После уроков приходит Рыжая с моими носками и свитером Лорда, и мы с ней, Лордом и Горбачом спускаемся во двор. Пусто и снежно. Жители Дома не любят резвиться на виду у наружности, поэтому снежные бои, если и будут, то с наступлением темноты. Мы лепим крошливого снеговика и приносим его с собой. Он тает посреди классной комнаты, превращаясь в лужу с плавающим в ней снегом, о которой Горбач говорит, что такова жизнь.
Потом мы сушимся и пьем чай. Рыжая заплетает волосы Горбача в сто косичек, но только с одной стороны, на вторую не хватает терпения и мешает Нанетта с ее ревностью и переживаниями. Горбач сажает ее на голову, она сразу успокаивается и перестает клекотать. Я говорю, что и односторонние косички очень красивы, а Лорд говорит, что безумно жалеет о своих волосах, о том, что в теперешнем виде их нельзя ни во что заплести. Я играю «Снежную песню» – ту, что хуже дождевой и намного короче, зато больше подходит зимнему дню.
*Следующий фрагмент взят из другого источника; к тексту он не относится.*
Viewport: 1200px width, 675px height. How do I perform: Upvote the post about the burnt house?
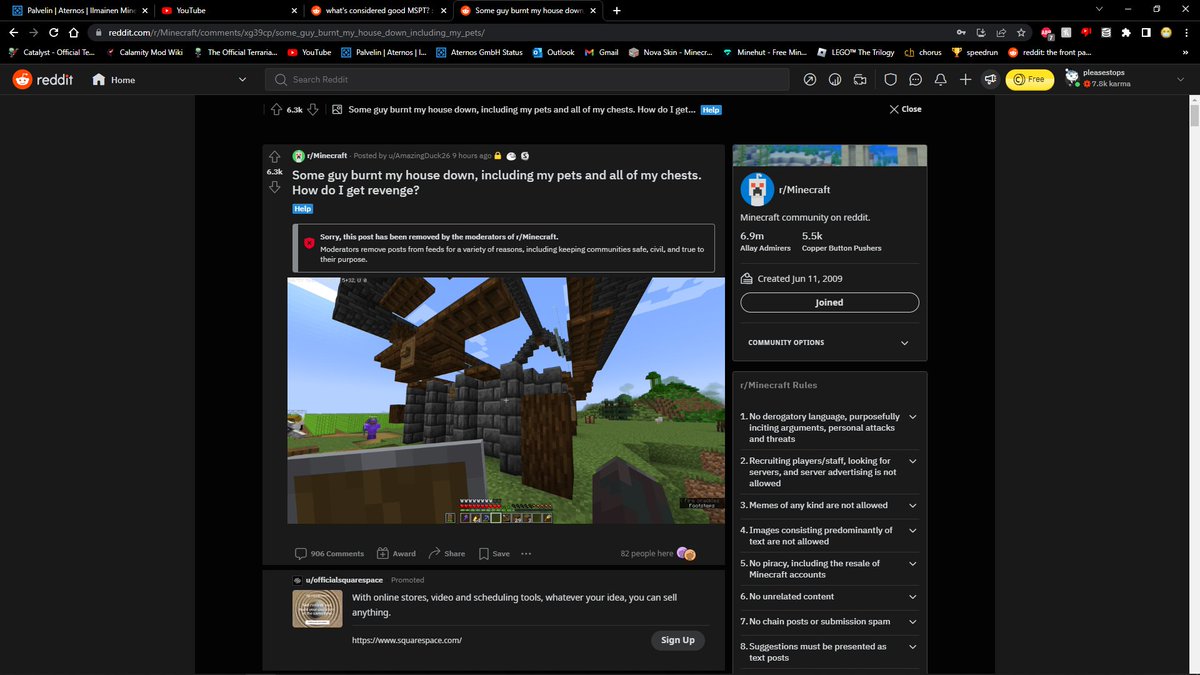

Перед обедом появляется опоздавший к кошачьему переселению Дилан. Черный, как уголь, любимчик Сфинкса, сын Моны, самый громкоголосый певун из всех известных нам котов. Только, чтобы услышать его пение, надо дождаться весны.
– А где твоя выкупная крыса? – спрашиваю я его.
Он отворачивается и уходит, покачивая блестящим задом. На редкость самовлюбленное животное.
На полу – блюдца с молоком и колбасными обрезками. На оконных стеклах – морозом нарисованные хрустальные узоры.
Вечер, и опять идет снег.
Кошки и ворона испытывают друг друга на бдительность. Горбач в односторонних косичках успокаивает их флейтой. Лэри пудрит прыщи, затягивается поясом до багровости и убегает искать приключений. Лорд уезжает сразу после него. Почему-то сегодня никто не поехал играть в снежки. Я сижу на подоконнике и жду, но внизу никого. Пусто и уныло. Рассматриваю морозные узоры на стеклах и нахожу в них себя, десятикратно повторенного – на Мустанге и без Мустанга, лохматого и причесанного, и даже в новой жилетке, и я выскребаю для этого хрустального себя маленькое, с ноготь, окошко, чтобы ему легче жилось и веселее дышалось. Сфинкс, морщась, смотрит на меня.
– Суеверие, – говорю я ему. – Видишь, там, в узорах – тоже я.
– Да, – соглашается он. – Там можно увидеть все что угодно. Но ты мне лучше вот что скажи… Рисуя на потолке дракона, ты случайно не изобразил на нем пронзенное стрелой сердечко? Чисто машинально?